Whether he’s beautiful and broken or charming and sweet, we need to understand first that our hero is down-deep a decent guy. If he’s done something bad, he deeply regrets it and cannot forgive himself. Although he may not be model-gorgeous, he’s fit and he has all his teeth. Heroes frequently are gorgeous, even though they have flaws and struggles. The flaws are important because we need to feel our hero is identifiable. He needs to seem real.
We don’t pine after Cinderella’s Prince Charming. He’s a stock figure and he looks good, but contemporary romances these days need a little more from their heroes other than looking good wearing a crown. We want to connect to a hero who might actually exist, a living, breathing individual. His flaws only help make him seem like a flesh and blood reality.

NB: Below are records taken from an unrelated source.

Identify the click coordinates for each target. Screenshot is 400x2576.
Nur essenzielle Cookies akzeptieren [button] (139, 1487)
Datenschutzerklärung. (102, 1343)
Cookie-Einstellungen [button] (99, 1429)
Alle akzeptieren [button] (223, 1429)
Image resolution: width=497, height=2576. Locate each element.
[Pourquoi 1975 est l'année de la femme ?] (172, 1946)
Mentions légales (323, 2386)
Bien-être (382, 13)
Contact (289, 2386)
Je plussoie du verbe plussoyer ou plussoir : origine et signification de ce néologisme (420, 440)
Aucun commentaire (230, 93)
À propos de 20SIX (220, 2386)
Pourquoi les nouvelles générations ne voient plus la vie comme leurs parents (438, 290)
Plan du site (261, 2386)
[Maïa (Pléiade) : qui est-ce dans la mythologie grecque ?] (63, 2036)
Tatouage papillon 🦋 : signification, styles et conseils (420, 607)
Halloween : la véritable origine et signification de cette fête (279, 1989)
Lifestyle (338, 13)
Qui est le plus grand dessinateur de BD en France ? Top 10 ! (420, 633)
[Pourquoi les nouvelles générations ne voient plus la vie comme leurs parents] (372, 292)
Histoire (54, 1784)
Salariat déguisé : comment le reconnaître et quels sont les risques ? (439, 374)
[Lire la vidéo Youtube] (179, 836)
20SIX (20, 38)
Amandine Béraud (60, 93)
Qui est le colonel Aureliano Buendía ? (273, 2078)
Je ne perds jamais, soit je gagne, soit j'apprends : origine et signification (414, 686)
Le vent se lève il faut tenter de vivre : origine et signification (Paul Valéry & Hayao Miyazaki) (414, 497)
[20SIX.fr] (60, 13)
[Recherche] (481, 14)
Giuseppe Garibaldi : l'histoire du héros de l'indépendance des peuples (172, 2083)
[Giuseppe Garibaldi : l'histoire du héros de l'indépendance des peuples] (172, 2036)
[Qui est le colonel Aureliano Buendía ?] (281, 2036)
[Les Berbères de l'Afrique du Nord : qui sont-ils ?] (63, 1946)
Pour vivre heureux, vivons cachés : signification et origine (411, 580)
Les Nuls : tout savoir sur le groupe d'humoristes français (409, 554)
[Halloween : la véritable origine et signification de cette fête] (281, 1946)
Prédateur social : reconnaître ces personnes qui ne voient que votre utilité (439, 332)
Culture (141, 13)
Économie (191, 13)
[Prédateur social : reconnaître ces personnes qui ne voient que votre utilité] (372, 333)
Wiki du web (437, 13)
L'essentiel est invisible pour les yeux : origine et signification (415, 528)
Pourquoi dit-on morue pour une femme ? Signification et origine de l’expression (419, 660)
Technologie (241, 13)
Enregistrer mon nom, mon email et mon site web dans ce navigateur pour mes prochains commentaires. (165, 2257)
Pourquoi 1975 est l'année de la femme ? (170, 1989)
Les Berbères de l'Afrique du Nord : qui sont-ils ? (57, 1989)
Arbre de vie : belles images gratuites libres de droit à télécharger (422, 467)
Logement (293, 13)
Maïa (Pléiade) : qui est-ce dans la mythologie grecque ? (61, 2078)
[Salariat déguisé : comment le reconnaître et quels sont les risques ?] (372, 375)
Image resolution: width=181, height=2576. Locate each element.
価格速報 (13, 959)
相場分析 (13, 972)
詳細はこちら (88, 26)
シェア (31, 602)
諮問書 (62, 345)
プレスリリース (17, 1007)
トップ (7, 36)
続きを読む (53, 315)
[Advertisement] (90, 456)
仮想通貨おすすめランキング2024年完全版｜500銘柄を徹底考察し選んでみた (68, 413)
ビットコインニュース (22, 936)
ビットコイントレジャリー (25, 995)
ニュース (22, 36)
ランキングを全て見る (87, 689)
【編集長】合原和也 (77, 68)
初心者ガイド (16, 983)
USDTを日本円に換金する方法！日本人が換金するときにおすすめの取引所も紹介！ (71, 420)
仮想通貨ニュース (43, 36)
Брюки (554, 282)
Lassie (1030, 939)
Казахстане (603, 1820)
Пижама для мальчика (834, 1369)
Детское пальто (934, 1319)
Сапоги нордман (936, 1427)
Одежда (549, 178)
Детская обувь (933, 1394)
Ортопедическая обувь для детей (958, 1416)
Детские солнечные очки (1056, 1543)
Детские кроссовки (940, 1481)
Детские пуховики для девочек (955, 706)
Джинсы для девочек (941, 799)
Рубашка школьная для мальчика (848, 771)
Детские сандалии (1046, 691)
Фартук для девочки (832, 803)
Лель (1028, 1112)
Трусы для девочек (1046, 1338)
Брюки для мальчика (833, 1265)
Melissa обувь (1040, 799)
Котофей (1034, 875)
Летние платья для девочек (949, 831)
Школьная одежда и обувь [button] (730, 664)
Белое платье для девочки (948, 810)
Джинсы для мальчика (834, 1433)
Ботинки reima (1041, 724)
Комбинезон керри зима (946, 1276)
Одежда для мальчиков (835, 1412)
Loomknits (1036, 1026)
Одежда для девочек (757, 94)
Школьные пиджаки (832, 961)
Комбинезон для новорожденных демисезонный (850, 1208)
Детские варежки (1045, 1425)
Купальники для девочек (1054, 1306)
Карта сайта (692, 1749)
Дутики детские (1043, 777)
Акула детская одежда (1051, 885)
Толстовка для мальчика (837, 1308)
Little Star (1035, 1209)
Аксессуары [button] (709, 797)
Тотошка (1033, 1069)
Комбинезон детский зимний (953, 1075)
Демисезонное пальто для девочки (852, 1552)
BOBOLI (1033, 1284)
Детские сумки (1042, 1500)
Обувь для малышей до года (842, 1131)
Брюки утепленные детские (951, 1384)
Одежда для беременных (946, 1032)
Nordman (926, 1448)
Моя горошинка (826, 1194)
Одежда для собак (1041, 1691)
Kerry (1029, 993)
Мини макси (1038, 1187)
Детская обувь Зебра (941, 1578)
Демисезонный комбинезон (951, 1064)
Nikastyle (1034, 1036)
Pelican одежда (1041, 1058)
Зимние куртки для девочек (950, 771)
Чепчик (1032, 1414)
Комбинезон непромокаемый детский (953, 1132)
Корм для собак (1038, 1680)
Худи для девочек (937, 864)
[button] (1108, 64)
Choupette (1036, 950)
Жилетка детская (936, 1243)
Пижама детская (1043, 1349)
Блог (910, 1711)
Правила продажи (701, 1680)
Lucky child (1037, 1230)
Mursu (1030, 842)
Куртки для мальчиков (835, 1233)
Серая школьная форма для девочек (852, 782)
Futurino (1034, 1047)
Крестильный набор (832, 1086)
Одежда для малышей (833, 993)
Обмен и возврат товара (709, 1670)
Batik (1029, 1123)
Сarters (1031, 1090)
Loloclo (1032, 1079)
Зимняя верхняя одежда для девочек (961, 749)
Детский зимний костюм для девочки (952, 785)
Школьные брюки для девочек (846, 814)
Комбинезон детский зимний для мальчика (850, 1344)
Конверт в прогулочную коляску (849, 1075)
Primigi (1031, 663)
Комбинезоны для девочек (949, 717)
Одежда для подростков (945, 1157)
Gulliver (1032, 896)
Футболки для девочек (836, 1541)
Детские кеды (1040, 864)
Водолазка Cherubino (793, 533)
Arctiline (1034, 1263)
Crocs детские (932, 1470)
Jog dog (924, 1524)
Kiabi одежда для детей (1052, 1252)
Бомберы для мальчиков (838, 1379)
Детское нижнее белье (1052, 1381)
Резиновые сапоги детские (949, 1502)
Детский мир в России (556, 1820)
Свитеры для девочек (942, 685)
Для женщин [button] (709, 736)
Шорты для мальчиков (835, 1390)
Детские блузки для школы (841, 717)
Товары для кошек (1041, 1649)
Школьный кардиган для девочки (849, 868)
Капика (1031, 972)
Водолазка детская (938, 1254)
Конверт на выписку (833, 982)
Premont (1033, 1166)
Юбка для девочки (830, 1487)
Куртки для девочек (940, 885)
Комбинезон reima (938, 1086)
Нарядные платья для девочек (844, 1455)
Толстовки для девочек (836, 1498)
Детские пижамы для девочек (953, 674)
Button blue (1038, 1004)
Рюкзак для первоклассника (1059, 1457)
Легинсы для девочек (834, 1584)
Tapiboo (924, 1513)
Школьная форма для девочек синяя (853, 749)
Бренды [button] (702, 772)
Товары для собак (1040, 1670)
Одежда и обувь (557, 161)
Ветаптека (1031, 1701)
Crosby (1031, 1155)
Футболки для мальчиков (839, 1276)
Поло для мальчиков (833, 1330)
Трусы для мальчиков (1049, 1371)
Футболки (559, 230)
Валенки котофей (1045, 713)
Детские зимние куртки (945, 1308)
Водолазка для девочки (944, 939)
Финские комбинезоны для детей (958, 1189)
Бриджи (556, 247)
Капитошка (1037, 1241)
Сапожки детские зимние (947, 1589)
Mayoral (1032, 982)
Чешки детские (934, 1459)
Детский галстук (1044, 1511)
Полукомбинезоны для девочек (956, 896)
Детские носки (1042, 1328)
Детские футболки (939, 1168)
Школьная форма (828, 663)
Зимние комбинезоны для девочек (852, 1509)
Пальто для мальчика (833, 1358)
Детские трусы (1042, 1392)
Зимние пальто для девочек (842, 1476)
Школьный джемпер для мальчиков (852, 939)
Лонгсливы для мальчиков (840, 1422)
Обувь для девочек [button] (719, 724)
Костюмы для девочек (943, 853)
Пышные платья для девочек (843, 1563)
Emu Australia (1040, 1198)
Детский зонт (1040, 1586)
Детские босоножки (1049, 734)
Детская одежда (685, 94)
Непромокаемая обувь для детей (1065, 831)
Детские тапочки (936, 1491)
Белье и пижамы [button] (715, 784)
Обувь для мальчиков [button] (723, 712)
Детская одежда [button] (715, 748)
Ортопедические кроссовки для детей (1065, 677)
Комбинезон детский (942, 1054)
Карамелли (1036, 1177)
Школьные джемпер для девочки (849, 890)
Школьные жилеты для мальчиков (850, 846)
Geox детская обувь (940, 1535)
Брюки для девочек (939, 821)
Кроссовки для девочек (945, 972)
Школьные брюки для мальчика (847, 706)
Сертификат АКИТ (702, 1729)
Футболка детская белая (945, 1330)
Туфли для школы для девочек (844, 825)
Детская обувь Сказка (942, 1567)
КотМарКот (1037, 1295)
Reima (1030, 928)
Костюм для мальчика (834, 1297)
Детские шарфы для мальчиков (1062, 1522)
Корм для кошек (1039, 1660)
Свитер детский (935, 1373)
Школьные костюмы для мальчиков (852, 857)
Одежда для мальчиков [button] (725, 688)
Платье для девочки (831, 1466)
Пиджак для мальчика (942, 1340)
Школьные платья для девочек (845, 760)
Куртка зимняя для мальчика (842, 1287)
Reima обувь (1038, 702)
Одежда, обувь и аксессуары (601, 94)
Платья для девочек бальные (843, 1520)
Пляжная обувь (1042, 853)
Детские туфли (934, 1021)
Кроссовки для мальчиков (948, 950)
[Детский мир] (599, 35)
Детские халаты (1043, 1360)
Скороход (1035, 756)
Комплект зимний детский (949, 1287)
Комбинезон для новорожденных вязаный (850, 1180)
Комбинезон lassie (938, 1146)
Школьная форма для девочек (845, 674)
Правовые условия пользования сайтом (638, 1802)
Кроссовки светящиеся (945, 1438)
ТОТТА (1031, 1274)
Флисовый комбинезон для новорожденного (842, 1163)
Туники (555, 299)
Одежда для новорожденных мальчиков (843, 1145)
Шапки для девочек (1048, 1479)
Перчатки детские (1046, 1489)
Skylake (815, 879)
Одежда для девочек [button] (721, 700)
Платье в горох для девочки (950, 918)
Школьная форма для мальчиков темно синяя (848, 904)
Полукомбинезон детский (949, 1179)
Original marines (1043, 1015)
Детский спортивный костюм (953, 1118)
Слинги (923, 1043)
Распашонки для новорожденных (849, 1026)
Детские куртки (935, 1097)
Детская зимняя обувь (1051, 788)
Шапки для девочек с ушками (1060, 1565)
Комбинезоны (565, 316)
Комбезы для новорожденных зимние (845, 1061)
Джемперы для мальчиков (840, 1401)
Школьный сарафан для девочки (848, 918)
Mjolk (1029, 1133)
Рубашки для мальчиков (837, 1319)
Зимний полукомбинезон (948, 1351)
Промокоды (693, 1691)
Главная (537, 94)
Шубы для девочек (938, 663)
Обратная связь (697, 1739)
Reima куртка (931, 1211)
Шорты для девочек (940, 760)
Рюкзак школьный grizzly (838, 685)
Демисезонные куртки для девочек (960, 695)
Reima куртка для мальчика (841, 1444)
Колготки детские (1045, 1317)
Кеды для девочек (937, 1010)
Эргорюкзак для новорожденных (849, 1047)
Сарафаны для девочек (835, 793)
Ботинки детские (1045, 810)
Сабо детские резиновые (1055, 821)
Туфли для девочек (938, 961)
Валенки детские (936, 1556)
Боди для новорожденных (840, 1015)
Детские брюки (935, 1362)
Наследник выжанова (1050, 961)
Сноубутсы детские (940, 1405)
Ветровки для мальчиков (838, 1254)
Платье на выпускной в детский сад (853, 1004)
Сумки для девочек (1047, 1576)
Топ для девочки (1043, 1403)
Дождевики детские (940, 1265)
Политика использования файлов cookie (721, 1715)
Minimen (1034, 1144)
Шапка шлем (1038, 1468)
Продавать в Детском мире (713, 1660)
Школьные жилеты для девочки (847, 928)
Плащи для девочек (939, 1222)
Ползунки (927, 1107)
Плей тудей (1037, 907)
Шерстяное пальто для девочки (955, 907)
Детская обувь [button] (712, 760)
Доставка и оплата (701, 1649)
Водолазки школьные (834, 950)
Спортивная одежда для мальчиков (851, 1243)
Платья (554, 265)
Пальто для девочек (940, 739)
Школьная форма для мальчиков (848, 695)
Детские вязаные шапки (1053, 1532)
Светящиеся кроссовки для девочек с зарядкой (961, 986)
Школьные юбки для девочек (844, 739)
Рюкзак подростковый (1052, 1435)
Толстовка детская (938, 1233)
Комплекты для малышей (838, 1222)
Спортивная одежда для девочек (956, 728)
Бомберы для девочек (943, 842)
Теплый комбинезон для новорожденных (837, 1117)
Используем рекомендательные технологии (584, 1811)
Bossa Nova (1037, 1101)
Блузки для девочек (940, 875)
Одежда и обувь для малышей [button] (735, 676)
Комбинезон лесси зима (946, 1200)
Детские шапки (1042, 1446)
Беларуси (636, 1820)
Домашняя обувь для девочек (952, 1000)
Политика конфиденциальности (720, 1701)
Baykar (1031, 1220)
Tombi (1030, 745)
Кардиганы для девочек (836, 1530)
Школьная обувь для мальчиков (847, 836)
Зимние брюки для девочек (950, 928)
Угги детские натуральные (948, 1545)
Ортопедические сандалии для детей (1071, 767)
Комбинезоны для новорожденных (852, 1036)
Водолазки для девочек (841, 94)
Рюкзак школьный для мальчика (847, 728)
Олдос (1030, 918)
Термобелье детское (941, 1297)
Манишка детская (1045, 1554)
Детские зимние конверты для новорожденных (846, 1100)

If he’s a veteran returning from war, he may struggle with post-traumatic syndrome disorder, but he likely saved his buddies’ lives. His struggles need to have a basis we can understand. Of course he’s a jerk sometimes, we think. Look what he’s dealing with.
Some heroes are fabulously rich and some are regular joes, but they both eventually–if not right away–are captured by the heroine and will love her forever. Heroes don’t cheat on the women they love and they aren’t mean to their mothers. They’re the men we love, even when they annoy the tar out of us.